Mega terus berjuang. PDI pun menjadi dua. Yakni, PDI pimpinan Megawati dan PDI pimpinan Soerjadi. Massa PDI lebih berpihak dan mengakui Mega. Tetapi, pemerintah mengakui Soerjadi sebagai Ketua Umum PDI yang sah. Akibatnya, PDI pimpinan Mega tidak bisa ikut Pemilu 1997. Setelah rezim Orde Baru tumbang, PDI Mega berubah nama menjadi PDI Perjuangan. Partai politik berlambang banteng gemuk dan bermulut putih itu berhasil memenangkan Pemilu 1999 dengan meraih lebih tiga puluh persen suara. Kemenangan PDIP itu menempatkan Mega pada posisi paling patut menjadi presiden dibanding kader partai lainnya. Tetapi ternyata pada SU-MPR 1999, Mega kalah.

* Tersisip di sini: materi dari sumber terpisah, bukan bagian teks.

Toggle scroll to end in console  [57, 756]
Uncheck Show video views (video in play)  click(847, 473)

Tetapi, posisi kedua tersebut rupanya sebuah tahapan untuk kemudian pada waktunya memantapkan Mega pada posisi sebagai orang nomor satu di negeri ini. Sebab kurang dari dua tahun, tepatnya tanggal 23 Juli 2001 anggota MPR secara aklamasi menempatkan Megawati duduk sebagai Presiden RI ke-5 menggantikan KH Abdurrahman Wahid. Megawati menjadi presiden hingga 20 Oktober 2003. Setelah habis masa jabatannya, Megawati kembali mencalonkan diri sebagai presiden dalam pemilihan presiden langsung tahun 2004. Namun, beliau gagal untuk kembali menjadi presiden setelah kalah dari Susilo Bambang Yudhoyono yang akhirnya menjadi Presiden RI ke-6.








Presiden Keenam, Soesilo Bambang Yudhoyono (2004-2014)

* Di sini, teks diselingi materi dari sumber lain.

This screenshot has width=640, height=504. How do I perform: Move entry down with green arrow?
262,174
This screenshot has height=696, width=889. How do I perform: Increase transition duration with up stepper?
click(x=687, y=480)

Ini dia Presiden Susilo Bambang Yudhoyono adalah presiden RI ke-6. Berbeda dengan presiden sebelumnya, beliau merupakan presiden pertama yang dipilih secara langsung oleh rakyat dalam proses Pemilu Presiden putaran II 20 September 2004. Lulusan terbaik AKABRI (1973) yang akrab disapa SBY ini lahir di Pacitan, Jawa Timur 9 September 1949. Istrinya bernama Kristiani Herawati, merupakan putri ketiga almarhum Jenderal (Purn) Sarwo Edhi Wibowo.

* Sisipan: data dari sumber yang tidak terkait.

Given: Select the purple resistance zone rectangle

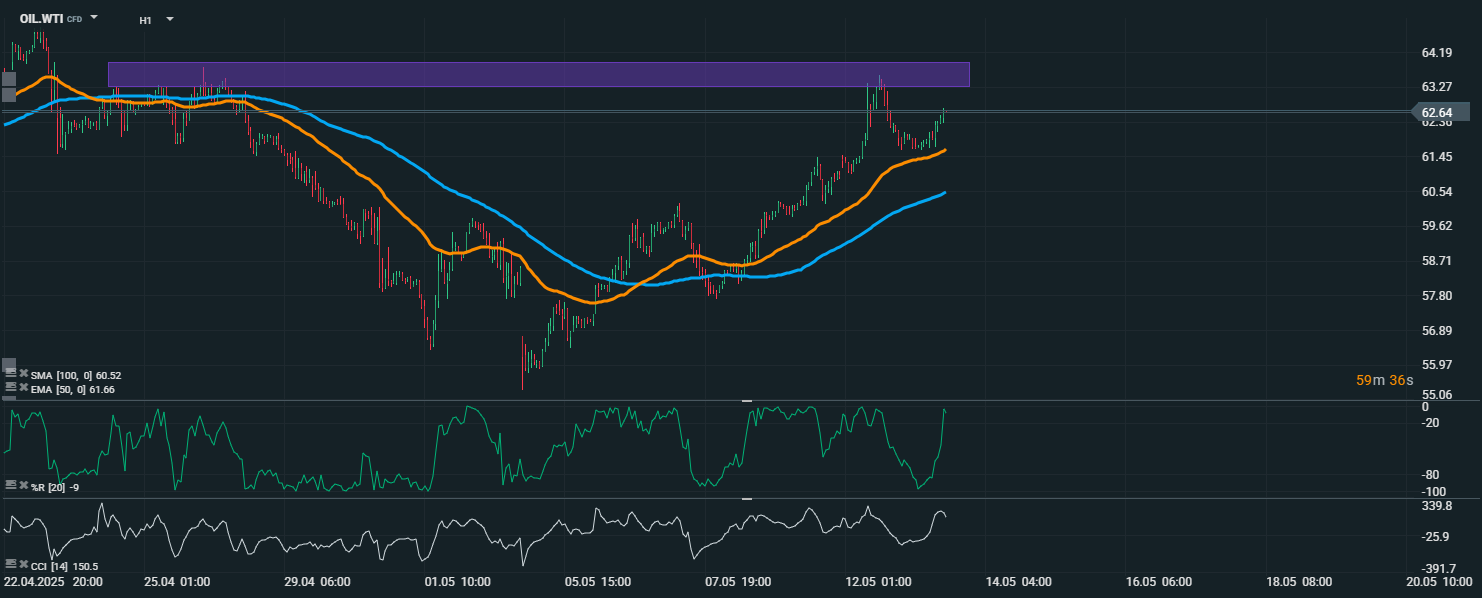Looking at the screenshot, I should (538, 75).
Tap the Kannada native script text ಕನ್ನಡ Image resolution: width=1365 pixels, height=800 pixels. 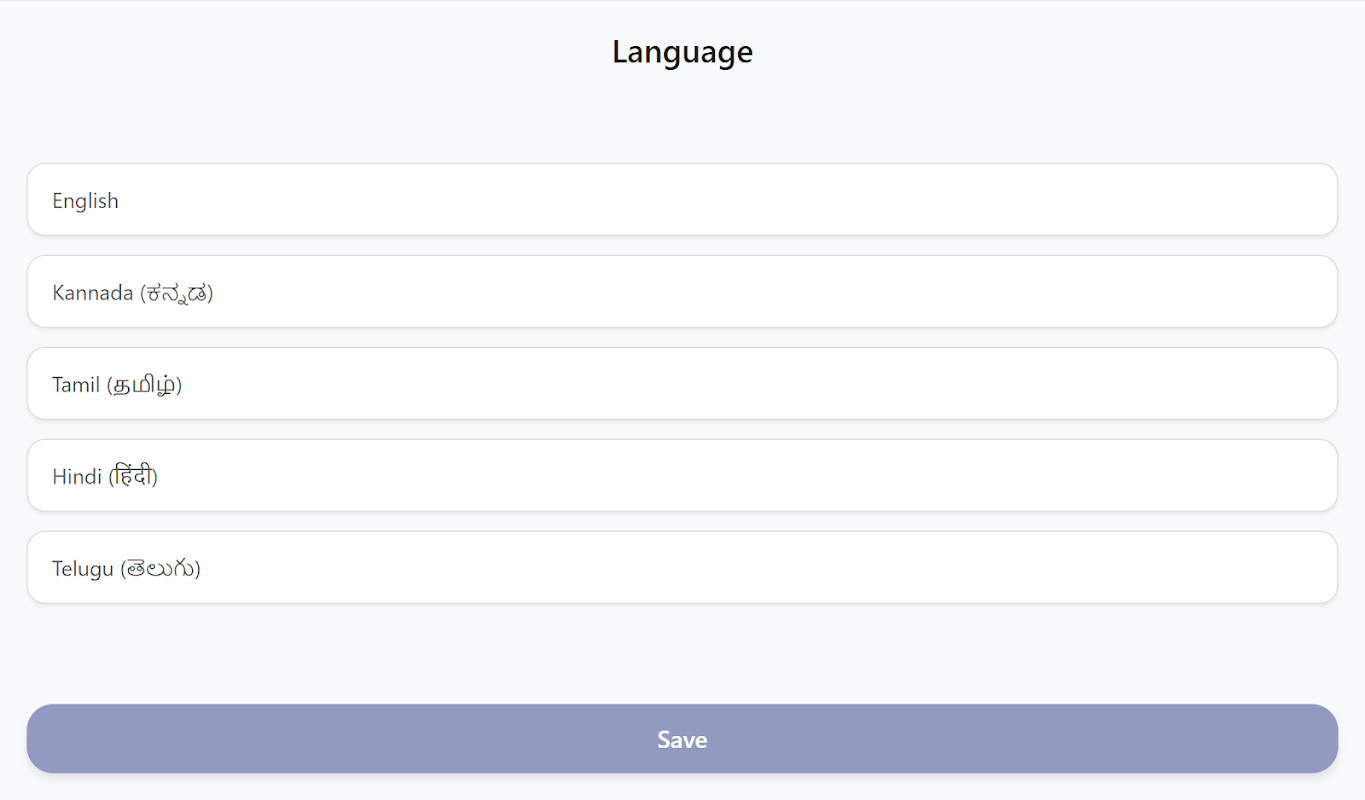tap(177, 293)
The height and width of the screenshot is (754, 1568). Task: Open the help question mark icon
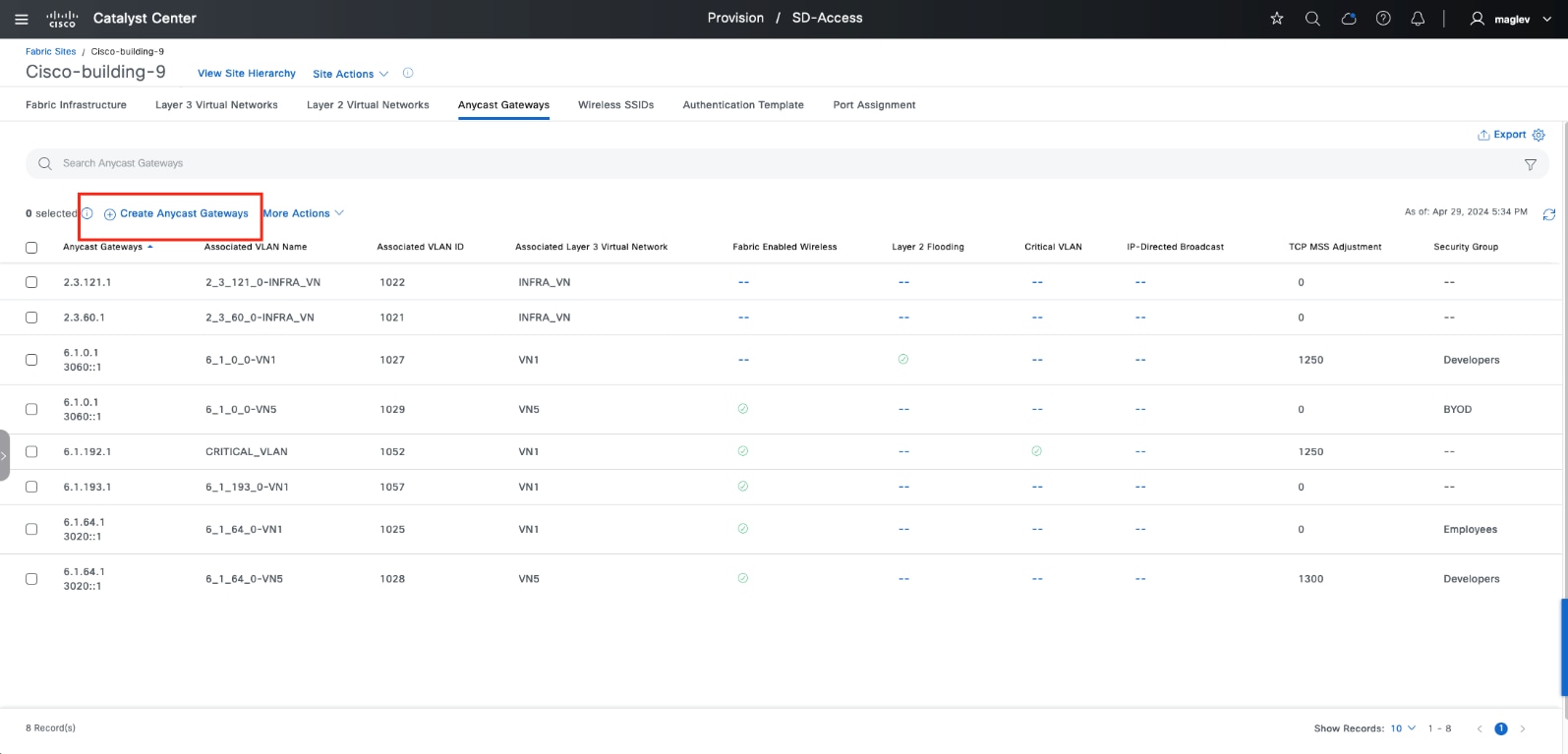click(x=1383, y=19)
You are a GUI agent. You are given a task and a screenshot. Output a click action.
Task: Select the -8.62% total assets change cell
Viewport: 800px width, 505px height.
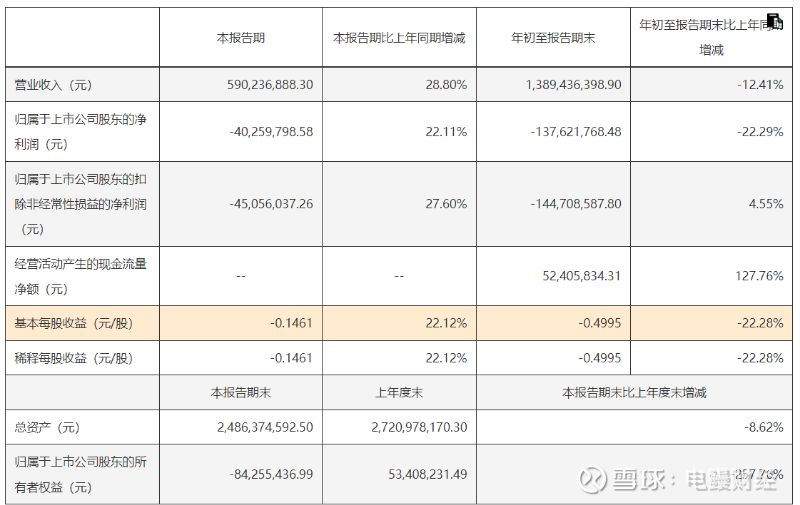pos(764,427)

Pensiunan jenderal berbintang empat ini adalah anak tunggal dari pasangan R. Soekotjo dan Sitti Habibah. Darah prajurit menurun dari ayahnya yang pensiun sebagai Letnan Satu. Sementara ibunya, Sitti Habibah, putri salah seorang pendiri Ponpes Tremas. Beliau dikaruniai dua orang putra yakni Agus Harimurti Yudhoyono (mengikuti dan menyamai jejak dan prestasi SBY, lulus dari Akmil tahun 2000 dengan meraih penghargaan Bintang Adhi Makayasa) dan Edhie Baskoro Yudhoyono (lulusan terbaik SMA Taruna Nusantara, Magelang yang kemudian menekuni ilmu ekonomi).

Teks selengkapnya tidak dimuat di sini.